Wikipedia podaje - Jeannie Longo-Ciprelli (ur. 31 października 1958) jest najbardziej utytułowaną kolarką* szosową na świecie. Uprawia również narciarstwo i odnosi w tej dziedzinie wiele sukcesów. Wiele tytułów mistrzowskich w kolarstwie odniosła nie tylko na szosie, ale również w kolarstwie torowym. Ze swoimi 13 tytułami mistrzyni świata jest bardziej utytułowana niż jakikolwiek mężczyzna uprawiający kolarstwo. Wygrywała ponad 950 razy w kobiecym peletonie.
Gdyby była mężczyzną, to niemal wszyscy znalibyśmy wszystkie jej (jego) wyczyny. A ja pierwszy raz czytam o tej damie. Ponadto studiowała informatykę i matematykę oraz posiada dyplom z ekonomii sportu i jest wykładowcą. To zbyt wiele jak na męskich szowinistycznych dziennikarzy, którzy najwyraźniej niezbyt tolerują kobiety lepsze od nich. Więcej - nawet kobiece kolorowe pisma wolą plotki o aktorkach i kuchenne przepisy, niż zapoznawanie pań (a przy okazji panów) z kobietami dzielnymi, zdolnymi i (co tu dużo owijać w bawełnę) sławniejszymi od facetów zwłaszcza w dziedzinach zastrzeżonych jako męskie... Prawdopodobnie panowie redaktorzy lubią rozpisywać się o kobietach lepszych od nich w dziedzinach typowo kobiecych (sylikonowe bufory), panie redaktorki zaś również nie przepadają za kobietami zbyt inteligentnymi i wysportowanymi.

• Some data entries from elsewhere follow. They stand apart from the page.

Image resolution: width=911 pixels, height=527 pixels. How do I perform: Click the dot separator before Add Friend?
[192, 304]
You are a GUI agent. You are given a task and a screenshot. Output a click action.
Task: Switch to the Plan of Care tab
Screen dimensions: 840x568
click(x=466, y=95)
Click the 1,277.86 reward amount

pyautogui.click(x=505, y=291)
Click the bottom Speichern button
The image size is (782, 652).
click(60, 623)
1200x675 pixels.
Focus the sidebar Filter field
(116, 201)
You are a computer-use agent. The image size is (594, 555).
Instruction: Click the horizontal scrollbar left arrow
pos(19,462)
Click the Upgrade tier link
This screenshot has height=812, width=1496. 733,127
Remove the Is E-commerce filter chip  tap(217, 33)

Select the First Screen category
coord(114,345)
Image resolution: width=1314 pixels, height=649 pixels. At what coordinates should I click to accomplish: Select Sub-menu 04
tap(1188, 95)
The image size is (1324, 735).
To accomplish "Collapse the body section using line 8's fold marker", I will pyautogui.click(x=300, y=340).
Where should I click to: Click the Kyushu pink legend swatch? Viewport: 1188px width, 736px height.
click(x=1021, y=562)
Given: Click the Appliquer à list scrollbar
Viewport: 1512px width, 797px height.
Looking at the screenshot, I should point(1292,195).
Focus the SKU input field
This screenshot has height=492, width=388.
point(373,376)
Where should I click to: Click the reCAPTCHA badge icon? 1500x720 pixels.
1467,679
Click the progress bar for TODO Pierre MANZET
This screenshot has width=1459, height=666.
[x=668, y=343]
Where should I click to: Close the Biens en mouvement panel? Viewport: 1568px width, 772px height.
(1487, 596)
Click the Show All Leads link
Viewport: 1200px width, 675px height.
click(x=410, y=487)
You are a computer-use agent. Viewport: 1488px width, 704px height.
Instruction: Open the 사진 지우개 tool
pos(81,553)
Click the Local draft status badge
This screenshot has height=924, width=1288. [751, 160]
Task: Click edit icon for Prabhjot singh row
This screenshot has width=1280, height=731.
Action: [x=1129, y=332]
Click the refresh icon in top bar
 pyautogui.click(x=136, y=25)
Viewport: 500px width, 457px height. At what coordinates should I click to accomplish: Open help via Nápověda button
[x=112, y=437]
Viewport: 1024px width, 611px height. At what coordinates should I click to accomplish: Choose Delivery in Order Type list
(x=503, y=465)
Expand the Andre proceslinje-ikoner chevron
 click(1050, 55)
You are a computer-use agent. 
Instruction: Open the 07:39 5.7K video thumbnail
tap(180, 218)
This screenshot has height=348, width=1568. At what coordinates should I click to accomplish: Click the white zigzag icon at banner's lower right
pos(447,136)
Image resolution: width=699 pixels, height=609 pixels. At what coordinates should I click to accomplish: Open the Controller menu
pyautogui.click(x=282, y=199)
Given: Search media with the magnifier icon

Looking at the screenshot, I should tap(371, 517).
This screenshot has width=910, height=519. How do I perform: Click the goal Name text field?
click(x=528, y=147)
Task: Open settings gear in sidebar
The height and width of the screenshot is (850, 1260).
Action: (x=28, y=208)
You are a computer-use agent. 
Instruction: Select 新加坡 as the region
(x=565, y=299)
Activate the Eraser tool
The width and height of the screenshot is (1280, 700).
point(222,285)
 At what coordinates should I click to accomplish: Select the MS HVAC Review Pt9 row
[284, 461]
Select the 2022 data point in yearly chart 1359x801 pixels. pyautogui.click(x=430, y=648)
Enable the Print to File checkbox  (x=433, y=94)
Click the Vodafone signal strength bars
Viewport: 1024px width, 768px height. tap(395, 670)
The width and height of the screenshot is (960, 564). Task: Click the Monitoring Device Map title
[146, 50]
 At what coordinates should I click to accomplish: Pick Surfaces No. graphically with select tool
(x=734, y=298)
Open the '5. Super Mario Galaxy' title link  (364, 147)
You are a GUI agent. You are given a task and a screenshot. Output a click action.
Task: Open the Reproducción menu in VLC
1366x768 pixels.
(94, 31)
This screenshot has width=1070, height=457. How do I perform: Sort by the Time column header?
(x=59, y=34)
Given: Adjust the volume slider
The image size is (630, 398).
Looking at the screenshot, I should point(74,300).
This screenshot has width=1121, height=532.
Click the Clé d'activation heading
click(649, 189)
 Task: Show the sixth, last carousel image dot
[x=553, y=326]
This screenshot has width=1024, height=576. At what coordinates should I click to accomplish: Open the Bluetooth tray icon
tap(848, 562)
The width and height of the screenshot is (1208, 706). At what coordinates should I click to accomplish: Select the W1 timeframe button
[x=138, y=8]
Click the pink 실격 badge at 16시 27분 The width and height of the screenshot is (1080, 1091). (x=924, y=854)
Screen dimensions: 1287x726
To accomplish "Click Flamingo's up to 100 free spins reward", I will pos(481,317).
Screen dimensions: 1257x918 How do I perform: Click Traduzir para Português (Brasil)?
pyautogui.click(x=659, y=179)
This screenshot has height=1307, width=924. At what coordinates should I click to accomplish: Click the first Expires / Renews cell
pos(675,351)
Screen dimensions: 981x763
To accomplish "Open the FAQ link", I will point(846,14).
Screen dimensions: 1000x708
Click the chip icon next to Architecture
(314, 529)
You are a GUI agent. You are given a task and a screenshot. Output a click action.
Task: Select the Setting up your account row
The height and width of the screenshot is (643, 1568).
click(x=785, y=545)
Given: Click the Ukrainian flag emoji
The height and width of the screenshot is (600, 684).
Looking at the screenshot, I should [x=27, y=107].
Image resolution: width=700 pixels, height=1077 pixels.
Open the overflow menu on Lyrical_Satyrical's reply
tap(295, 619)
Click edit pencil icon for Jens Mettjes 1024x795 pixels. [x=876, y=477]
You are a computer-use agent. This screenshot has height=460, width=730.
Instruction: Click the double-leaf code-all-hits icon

Pani Longo jest fenomenem na skalę światową. W październiku skończy 50 lat i wygrywa z dziewczynami, których nie było jeszcze na świecie, kiedy ta super-Francuzka odnosiła swoje pierwsze zwycięstwa. Właśnie zdobyła kolejny w swojej karierze tytuł kolarskiej mistrzyni Francji (z trzyminutową przewagą nad resztą grupy!) i zapewniła sobie udział w pekińskiej olimpiadzie w Pekinie.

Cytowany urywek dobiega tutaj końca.